Contract opponents say the sugar beet processor's five-year contract offer would cut health care benefits and weaken job security and seniority protections. The company says the offer would raise worker pay by 17 percent over five years when a $2,000 signing bonus is taken into account.

FARGO, North Dakota (AP) -- American Crystal Sugar Co. workers, their ranks thinned by a 16-month lockout, rejected on Saturday a contract for the fourth time.

Contract opponents say the sugar beet processor's five-year contract offer would cut health care benefits and weaken job security and seniority protections. The company says the offer would raise worker pay by 17 percent over five years when a $2,000 signing bonus is taken into account.

Leaders of the Bakery, Confectionery, Tobacco Workers and Grain Millers International union said in a news release that the workers voted 55 percent to reject management's contract offer.

"By now it should be clear that (company CEO) Dave Berg and Crystal Sugar's management team has no interest in ending a fiscally irresponsible lockout that has been disastrous to farm shareholders, put the federal sugar program in jeopardy, and hurt countless families in the Red River Valley," said John Riskey, the head of a union local that represents employees at three American Crystal factories.

"It's time for shareholders to reclaim their company and send management back to the table for real give-and-take negotiations," he said in the release.

He told The Associated Press later on the phone Saturday that union leaders will be following up with workers on how to deal with the contract issues from this point.
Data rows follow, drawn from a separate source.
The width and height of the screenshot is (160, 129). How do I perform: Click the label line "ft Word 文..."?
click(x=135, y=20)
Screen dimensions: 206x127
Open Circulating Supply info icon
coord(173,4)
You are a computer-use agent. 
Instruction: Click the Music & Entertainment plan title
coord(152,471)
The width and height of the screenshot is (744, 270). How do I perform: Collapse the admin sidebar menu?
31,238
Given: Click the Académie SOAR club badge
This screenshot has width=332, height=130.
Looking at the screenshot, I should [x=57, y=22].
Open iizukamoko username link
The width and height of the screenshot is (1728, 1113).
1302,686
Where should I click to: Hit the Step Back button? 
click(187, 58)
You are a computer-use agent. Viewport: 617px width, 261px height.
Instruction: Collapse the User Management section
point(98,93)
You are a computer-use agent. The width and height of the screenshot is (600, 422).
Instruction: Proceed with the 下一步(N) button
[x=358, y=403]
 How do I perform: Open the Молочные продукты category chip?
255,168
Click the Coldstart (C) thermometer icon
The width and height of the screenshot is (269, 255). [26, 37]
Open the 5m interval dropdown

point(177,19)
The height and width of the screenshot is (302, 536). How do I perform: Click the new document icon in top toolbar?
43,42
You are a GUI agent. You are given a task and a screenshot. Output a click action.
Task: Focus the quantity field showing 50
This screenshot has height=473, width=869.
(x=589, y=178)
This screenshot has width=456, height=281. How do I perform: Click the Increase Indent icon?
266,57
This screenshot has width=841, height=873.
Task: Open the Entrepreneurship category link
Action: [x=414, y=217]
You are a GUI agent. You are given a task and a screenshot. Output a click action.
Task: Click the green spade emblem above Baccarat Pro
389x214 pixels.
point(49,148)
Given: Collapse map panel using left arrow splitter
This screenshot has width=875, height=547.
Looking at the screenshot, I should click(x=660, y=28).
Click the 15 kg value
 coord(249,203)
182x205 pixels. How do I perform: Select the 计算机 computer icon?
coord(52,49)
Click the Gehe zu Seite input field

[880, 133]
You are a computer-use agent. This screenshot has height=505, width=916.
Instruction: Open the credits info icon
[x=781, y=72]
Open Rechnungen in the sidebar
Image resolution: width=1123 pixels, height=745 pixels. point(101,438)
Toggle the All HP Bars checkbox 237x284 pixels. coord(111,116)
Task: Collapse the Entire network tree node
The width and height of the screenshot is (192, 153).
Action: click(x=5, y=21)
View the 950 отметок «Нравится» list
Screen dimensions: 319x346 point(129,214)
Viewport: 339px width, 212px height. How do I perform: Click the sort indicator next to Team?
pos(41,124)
He said no plans have been made for another meeting.

Company officials said in a statement Saturday after learning about the workers' vote that the package is "solid and generous" and "similar to what we are offering our current employees."

"We're finding the pay and benefits included in it are attracting high quality area workers who are now creating a productive and successful new workforce for our Company," the statement said. "The Company continues to move forward and focus on running our business, processing beets and delivering sugar to our customers."

The lockout began in Aug. 1, 2011, and affected about 1,300 workers at plants in Drayton and Hillsboro, North Dakota, and Minnesota factories in Moorhead, Crookston and East Grand Forks. More than 500 of those workers have since left, said Brian Ingulsrud, an American Crystal vice president.

The company has used replacement workers to continue operating the plants.

Moorhead, Minnesota-based American Crystal is a cooperative owned by about 2,800 sugar beet growers. It is the nation's largest sugar beet processor, selling 90 percent of its production to industrial customers, including candy makers, bakeries and breakfast cereal makers.

The lockout began after 96 percent of the workers voting on the company's contract proposal rejected the offer on July 31, 2011. In subsequent ballots, 90 percent of the voting workers turned down the proposal in November 2011, and 63 percent rejected it in June.

In October, the AFL-CIO called for a boycott of Crystal's products. Some of the company's sugar is sold in grocery stores under Crystal's own label. It is sold as "Market Pantry" sugar in Target Corp. stores in Iowa, Minnesota, North Dakota and Wisconsin.